**What is expected:** Of the lines below, copy those that hold the word "agent".

**Provided information:**
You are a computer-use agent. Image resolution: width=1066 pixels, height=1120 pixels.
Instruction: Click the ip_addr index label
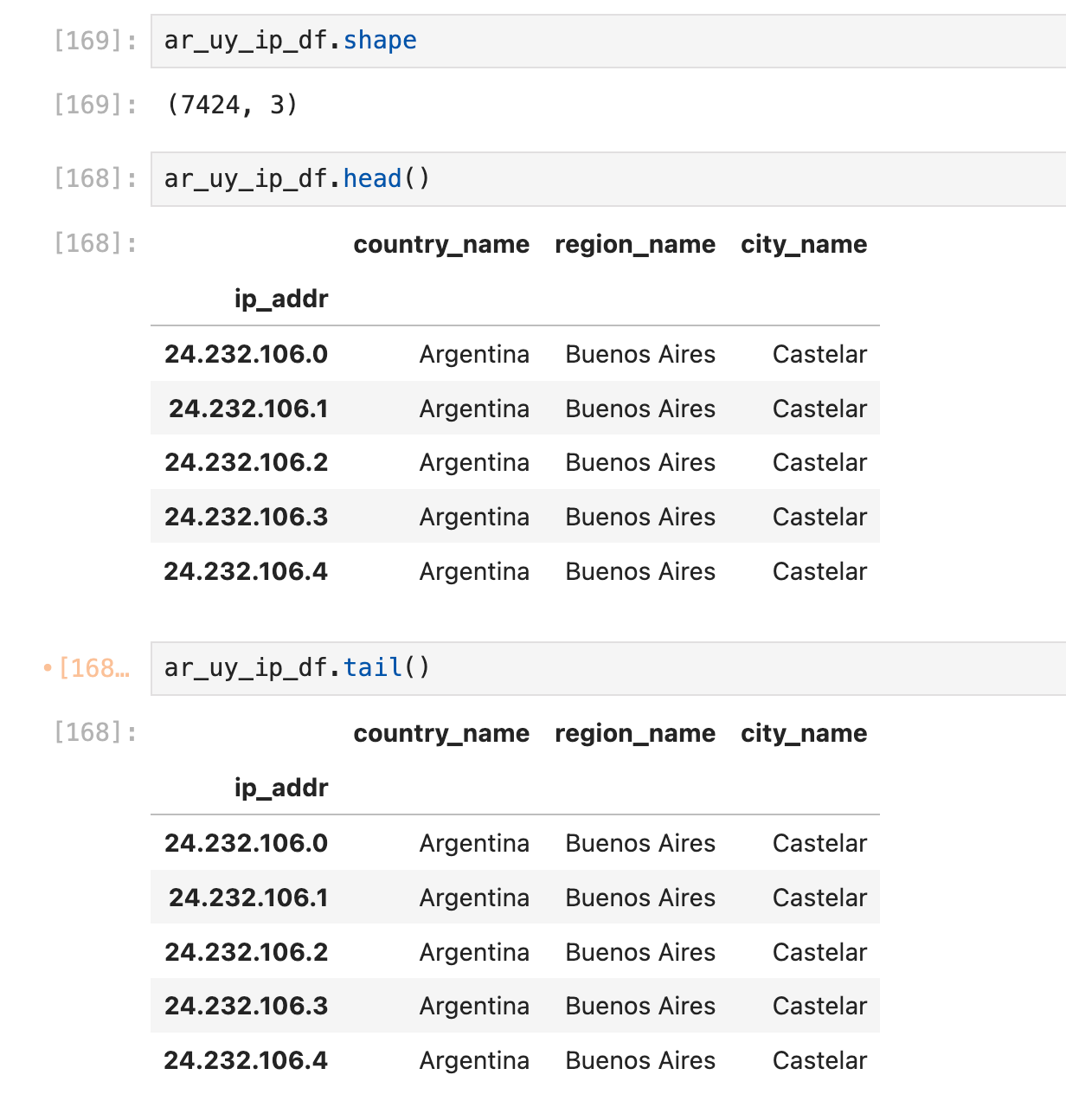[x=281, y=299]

---

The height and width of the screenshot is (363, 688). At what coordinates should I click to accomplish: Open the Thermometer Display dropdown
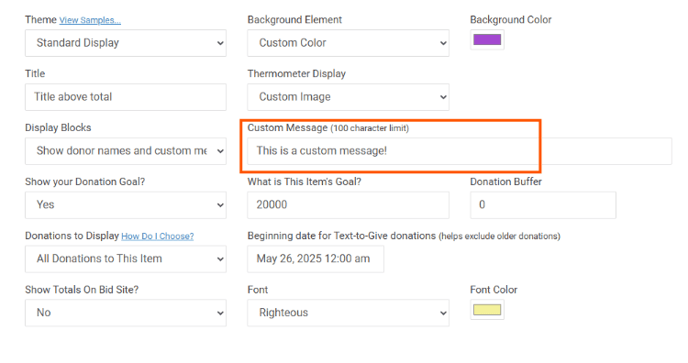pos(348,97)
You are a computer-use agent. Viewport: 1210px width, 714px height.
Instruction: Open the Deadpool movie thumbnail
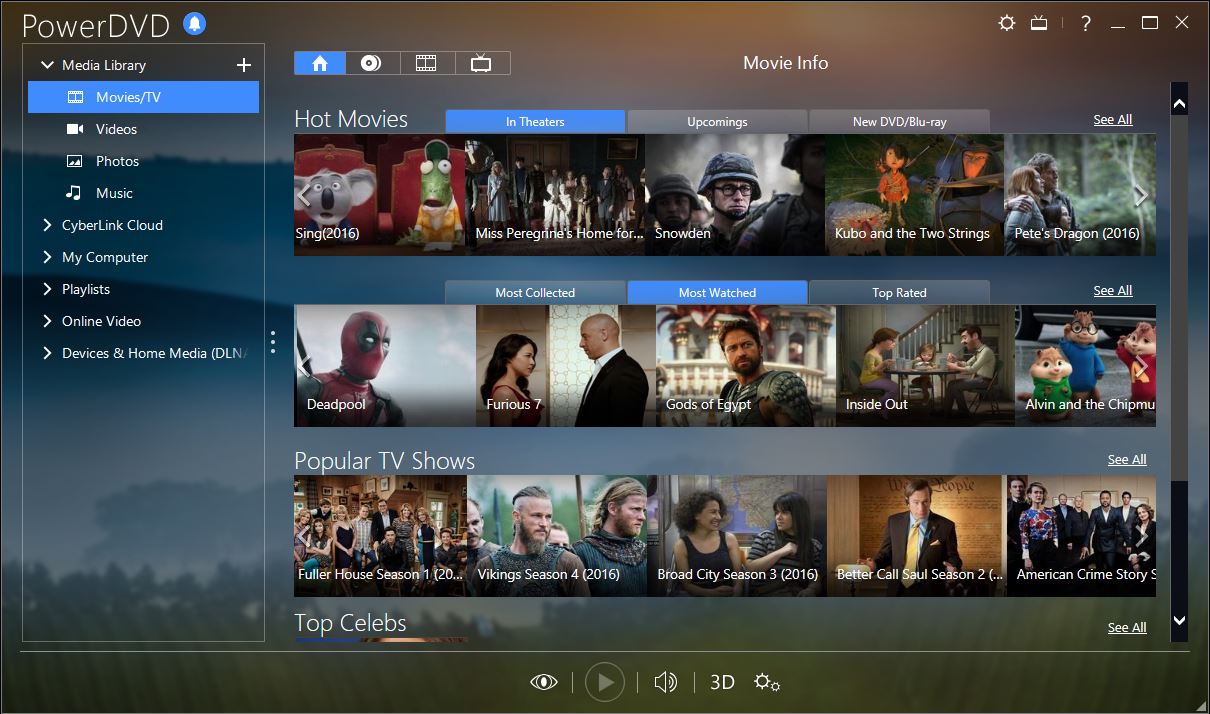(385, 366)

==

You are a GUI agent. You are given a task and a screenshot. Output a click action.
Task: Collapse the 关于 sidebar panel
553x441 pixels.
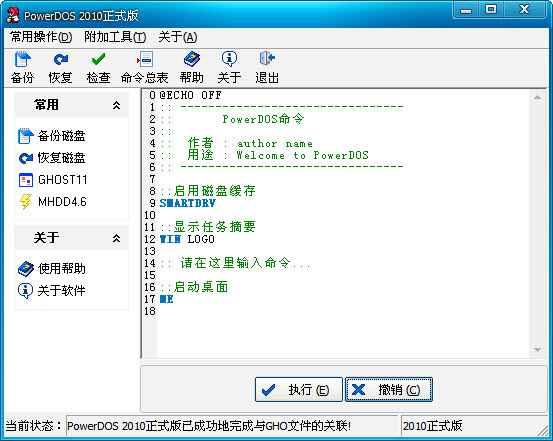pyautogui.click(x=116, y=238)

**Answer box:**
You are a computer-use agent. Image resolution: width=1066 pixels, height=1120 pixels.
You are a computer-use agent. Viewport: 1210px width, 714px height.
You are a GUI agent. You are given a task and a screenshot. Output a click action.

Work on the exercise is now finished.